We ran an implementation in Week 2 of the semester in which students completed a learning-by-explaining activity on transfer of energy in food chains (i.e., Trophic Pyramids and the Rule of 10), with minimal guidance on writing explanations or using the bot. Usability data indicated the bot was easy to use (M = 3.51/4.0). Notably, analysis showed that 58 of 100 students did no more than paste the prompt into the bot and export bot responses without further engagement.

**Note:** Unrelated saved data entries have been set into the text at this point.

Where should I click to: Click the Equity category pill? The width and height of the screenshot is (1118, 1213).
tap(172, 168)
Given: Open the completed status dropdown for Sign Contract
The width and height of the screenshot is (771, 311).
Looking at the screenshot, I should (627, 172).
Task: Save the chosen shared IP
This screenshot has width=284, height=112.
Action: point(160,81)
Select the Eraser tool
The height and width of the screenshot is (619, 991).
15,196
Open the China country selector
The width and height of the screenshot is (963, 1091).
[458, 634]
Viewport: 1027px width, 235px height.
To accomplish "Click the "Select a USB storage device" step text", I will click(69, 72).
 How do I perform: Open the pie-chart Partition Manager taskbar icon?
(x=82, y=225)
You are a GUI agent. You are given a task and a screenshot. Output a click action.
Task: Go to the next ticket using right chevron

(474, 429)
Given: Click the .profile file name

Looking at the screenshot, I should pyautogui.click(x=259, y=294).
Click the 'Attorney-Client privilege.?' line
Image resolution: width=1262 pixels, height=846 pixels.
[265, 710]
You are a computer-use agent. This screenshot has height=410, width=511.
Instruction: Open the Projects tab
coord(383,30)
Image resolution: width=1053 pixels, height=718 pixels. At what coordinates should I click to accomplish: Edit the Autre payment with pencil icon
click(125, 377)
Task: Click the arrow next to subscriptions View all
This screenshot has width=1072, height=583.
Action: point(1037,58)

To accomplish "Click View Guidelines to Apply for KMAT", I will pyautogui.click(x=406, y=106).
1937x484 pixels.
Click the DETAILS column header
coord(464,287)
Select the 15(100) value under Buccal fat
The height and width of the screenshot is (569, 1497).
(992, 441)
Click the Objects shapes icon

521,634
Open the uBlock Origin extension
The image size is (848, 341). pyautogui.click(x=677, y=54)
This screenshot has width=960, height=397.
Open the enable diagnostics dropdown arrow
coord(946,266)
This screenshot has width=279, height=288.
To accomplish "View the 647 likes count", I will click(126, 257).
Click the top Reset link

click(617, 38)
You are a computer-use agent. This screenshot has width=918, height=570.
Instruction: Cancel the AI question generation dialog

In parallel, we developed instructional materials. We created two short “Learning By Explaining” videos and corresponding reference documents: a 2-minute overview of effective explanation writing (control) and a 5-minute version that also described productive ChatGPT use (treatment). In Week 6, students were randomly assigned to treatment or control groups and worked with the bot to write an explanation of diffusion and osmosis. They submitted their ChatGPT transcript (.txt) and final explanation (.docx) and completed a brief survey on usability and perceived learning. This design allowed us to experimentally compare how different instructional supports affected engagement with the bot.

Results

Results reflect the experimental implementation in Week 6. One hundred thirteen (113) students completed the activity.

Table 1. Means and Standard Deviations for Transcript Features as a Function of Instruction Type
	Control M (SD)	Treatment M (SD)	t-test	p
# of User Turns	5.11 (2.68)	6.42 (3.44)	2.27	.03
Total User Word Count	130.54 (79.32)	234.77 (183.06)	4.02	< .001
# of Questions	.94 (1.67)	1.84 (2.71)	2.14	.03
# of Causal Words	2.79 (1.99)	4.30 (3.31)	2.98	< .001

Compared to the control group (n = 52), students in the treatment condition (n = 61) produced more turns and higher overall word counts, indicating sustained and active participation. They also asked more questions, suggesting a shift toward exploratory and information-seeking behavior, and used more causal language, reflecting greater engagement in reasoning and cause-effect thinking (Table 1).

Sixty one (61) students completed the post-activity survey. Students in the treatment condition (n = 29) gave an average rating of 3.68/4.00 (SD = .61) while students in the control condition (n = 32) gave an average rating of 3.49 (SD = .81). While these means are in the predicted direction, the difference failed to reach significance, t(57.33) = 1.03, p = .31.

Discussion

These preliminary findings suggest that brief instruction can encourage more constructive and interactive engagement with generative AI. We are scoring the transcripts to understand how the manipulation affected student engagement with the chatbot and how this relates to explanation quality and exam performance.

This work also provided insights into refinements we can make prior to implementation in the spring. For example, given possible ceiling effects in our survey data, we plan to increase the range of the Likert scale (e.g., 7-points) to increase sensitivity. We are using data from this cycle as feedback for refinement of our spring implementation, illustrating DIF in action.

Acknowledgments

This work was funded by Georgia State University’s Center for Excellence in Teaching, Learning and Online Education (CETLOE Catalyst 2025-2026).

References

Chi, M. T., & Wylie, R. (2014). The ICAP framework: Linking cognitive engagement to active learning outcomes. Educational Psychologist, 49(4), 219-243.
Craig, S. D., Avancha, K., [...] & Goldberg, B. (2025). Using a Nested Learning Engineering Methodology to Develop a Team Dynamic Measurement Framework for a Virtual Training Environment. In International Consortium for Innovation and Collaboration in Learning Engineering (ICICLE) 2024 Conference Proceedings: Solving for Complexity at Scale (pp. 115-132). https://doi.org/10.59668/2109.21735
McCarthy, K. S., Watanabe, M., & McNamara, D. S. (2020). The design implementation framework: Guiding principles for the redesign of a reading comprehension intelligent tutoring system. In M. Schmidt, A. Tawfik, Y. Earnshaw, & I. Jahnke (Eds.), Learner and user experience research: An introduction for the field of learning design & technology. EdTech Books. https://edtechbooks.org/ux/9_the_design_impleme
Thai, K. P., Craig, S. D., Goodell, J., Lis., J., Schoenherr, J. R., & Kolodner J. (2023). Learning Engineering is Human-Centered. In J Goodell (Ed.), The Learning Engineering Toolkit (pp. 83-124). Routledge.